The idea is that you only talk to your immediate friends. So, you don't do this ...
var a = new A();
var x = a.B.doSomething();
Instead you do this ...
var a = new A();
var x = a.doSomething(); // where a.doSomething might call b.doSomething();
It has it's advantages, as things become simpler for callers (Car.Start() versus Car.Engine.Start()), but you get lots of little wrapping methods. You can also use the Mediator pattern to mitigate this type of "violation".
JP's answer is pretty good, so this is just a supplement, not a disagreement or other replacement.
The way I understand this heuristic is that a call to A shouldn't break because of class B changing. So if you chain your calls with a.b.foo(), then A's interface becomes dependent upon B's, violating the rule. Instead, you're supposed to call a.BFoo(), which calls b.foo() for you.
This is a good rule of thumb, but it can lead to awkward code that doesn't really address the dependency so much as enshrine it. Now A has to offer BFoo forever, even when B no longer offers Foo. Not much of an improvement and it would be arguably better in at least some cases if changes to B broke the caller that wants Foo, not B itself.
I would also add that, strictly speaking, this rule is broken constantly for a certain group of ubiquitous classe, such as string. Perhaps it's acceptable to decide which classes are likewise ubiquitous within a particular layer of an application and freely ignore Demeter's "Rule" for them.
Because the Law of Demeter says that you should not design the external interface of an object to make it look as if it is composed of certain other objects with known interfaces, that clients can just grab hold of and access.
You pass an object into the constructor to tell your new object how to behave, but it is none of your business whether the object keeps that parameter object around, or keeps a copy of it, or just looks at it once and forgets it ever existed. By having a getMyParameterBack method, you've committed all future implementations to be able to produce that whole object on demand, and all clients to couple with two interfaces instead of one.
For example, if you pass in a URL parameter to your HTTPRequest object's constructor, then that doesn't mean HTTPRequest should have a getURL method which returns a URL object on which the caller is then expected to call getProtocol, getQueryString, etc. If someone who has an HTTPRequest object might want to know the protocol of the request, they should (the Law says) find out by calling getProtocol on the object they have, not on some other object that they happen to know HTTPRequest is storing internally.
The idea is to reduce coupling - without the Law of Demeter, the user has to know the interface to HTTPRequest and URL in order to get the protocol. With the Law, they only need the interface to HTTPRequest. And HTTPRequest.getProtocol() clearly can return "http" without needing some URL object to be involved in the discussion.

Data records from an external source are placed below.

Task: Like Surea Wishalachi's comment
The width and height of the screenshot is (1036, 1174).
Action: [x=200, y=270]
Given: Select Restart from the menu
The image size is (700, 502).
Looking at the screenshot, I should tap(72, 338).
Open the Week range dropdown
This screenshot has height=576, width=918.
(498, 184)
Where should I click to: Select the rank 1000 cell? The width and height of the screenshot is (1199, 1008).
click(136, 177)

The fact that sometimes the user of the request object happens to be the one who created it, and therefore is using the URL interface too in order to pass the parameter, is neither here nor there. Not all users of HTTPRequest objects will have created them themselves. So clients which are entitled under the Law to access the URL because they created it themselves, can do it that way rather than grabbing it back off the Request. Clients which did not create the URL can't.

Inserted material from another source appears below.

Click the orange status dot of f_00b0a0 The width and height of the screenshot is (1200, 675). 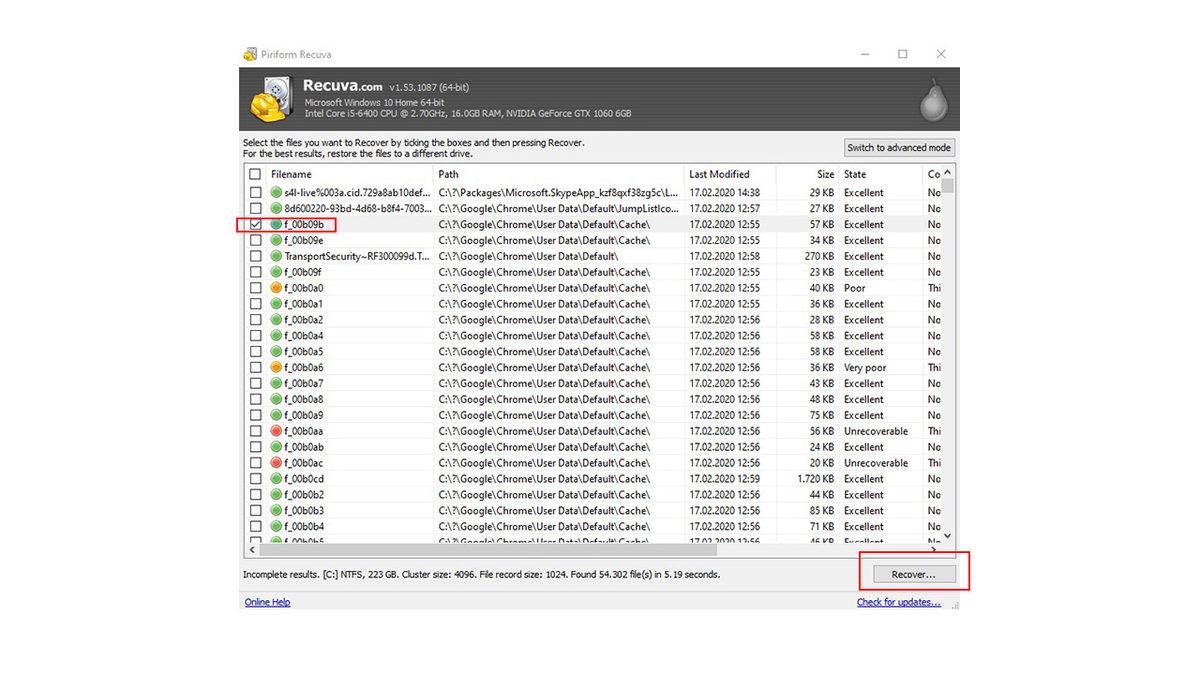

Personally I think the Law of Demeter as usually stated in simple form, is cracked. Are they seriously saying that if my object has a string Name field, and I want to know whether the Name contains any non-ASCII characters, then I must either define a NameContainsNonASCIICharacters method on my object instead of looking at the string itself, or else add a visitName function to the class taking a callback function in order to work around the restriction by ensuring that the string is a parameter to a function I've written? That doesn't change the coupling at all, it just replaces getter methods with visitor methods. Should every class which returns an integer have a full set of arithmetic operations, in case I want to manipulate the return value? getPriceMultipliedBy(int n)? Surely not.
What it is useful for, is that when you break it you can ask yourself why you're breaking it, and whether you could design a better interface by not breaking it. Frequently you can, but really it depends what kinds of objects you're talking about. Certain interfaces can safely be coupled against vast swathes of code - things like integer, string, and even URL, which represent widely-used concepts.